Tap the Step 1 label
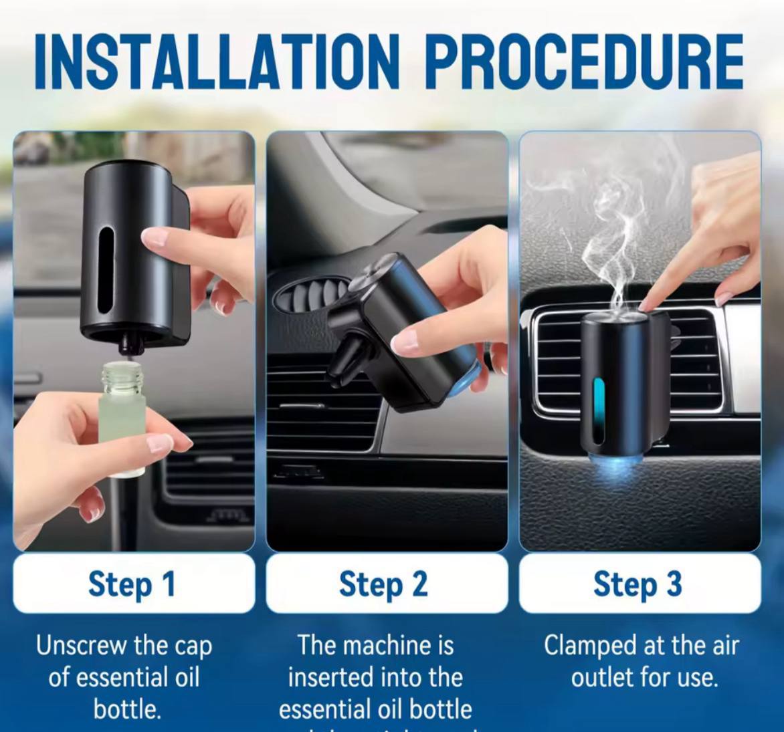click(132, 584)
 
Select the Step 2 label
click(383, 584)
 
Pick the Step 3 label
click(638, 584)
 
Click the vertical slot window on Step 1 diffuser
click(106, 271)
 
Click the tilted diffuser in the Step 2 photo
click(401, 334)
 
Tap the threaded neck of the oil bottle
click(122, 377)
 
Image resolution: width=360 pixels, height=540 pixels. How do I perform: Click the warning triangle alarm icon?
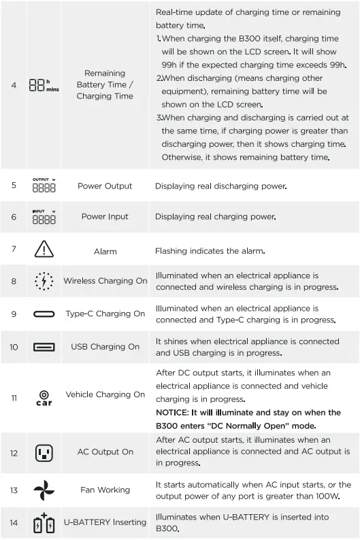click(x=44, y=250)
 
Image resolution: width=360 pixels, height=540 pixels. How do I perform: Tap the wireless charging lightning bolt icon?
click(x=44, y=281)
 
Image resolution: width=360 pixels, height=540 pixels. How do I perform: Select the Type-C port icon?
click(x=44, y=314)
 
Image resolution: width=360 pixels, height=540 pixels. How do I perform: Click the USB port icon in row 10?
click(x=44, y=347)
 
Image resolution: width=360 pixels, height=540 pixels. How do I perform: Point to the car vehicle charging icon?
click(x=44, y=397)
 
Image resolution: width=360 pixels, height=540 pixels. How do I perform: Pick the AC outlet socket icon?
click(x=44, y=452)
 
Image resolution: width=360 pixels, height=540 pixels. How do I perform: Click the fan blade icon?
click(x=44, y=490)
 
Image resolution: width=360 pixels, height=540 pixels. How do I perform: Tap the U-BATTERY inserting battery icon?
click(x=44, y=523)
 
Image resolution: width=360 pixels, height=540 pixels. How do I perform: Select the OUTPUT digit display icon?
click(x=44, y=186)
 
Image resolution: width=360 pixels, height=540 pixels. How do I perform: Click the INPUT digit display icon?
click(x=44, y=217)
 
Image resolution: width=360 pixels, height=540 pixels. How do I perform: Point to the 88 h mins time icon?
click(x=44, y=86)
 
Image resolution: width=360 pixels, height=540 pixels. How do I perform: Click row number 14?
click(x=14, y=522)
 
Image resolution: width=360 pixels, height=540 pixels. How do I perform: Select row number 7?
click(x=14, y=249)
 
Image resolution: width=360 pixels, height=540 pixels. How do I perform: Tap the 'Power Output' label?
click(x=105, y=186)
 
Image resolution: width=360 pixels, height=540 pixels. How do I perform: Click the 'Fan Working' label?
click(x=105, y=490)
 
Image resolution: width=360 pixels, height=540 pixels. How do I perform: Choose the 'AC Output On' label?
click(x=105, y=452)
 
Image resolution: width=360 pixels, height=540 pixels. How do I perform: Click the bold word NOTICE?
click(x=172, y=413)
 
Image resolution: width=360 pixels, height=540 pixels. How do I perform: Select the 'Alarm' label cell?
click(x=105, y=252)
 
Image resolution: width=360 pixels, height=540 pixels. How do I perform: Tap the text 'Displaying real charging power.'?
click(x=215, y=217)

What is required: Copy out the stretch of rows above, from the line containing "lightning bolt icon?" through the line containing "click(x=44, y=452)", reproducing each line verbatim. Include both end lines and nothing outside that range.

Response to this task:
Image resolution: width=360 pixels, height=540 pixels. How do I perform: Tap the wireless charging lightning bolt icon?
click(x=44, y=281)
 
Image resolution: width=360 pixels, height=540 pixels. How do I perform: Select the Type-C port icon?
click(x=44, y=314)
 
Image resolution: width=360 pixels, height=540 pixels. How do I perform: Click the USB port icon in row 10?
click(x=44, y=347)
 
Image resolution: width=360 pixels, height=540 pixels. How do I perform: Point to the car vehicle charging icon?
click(x=44, y=397)
 
Image resolution: width=360 pixels, height=540 pixels. How do I perform: Pick the AC outlet socket icon?
click(x=44, y=452)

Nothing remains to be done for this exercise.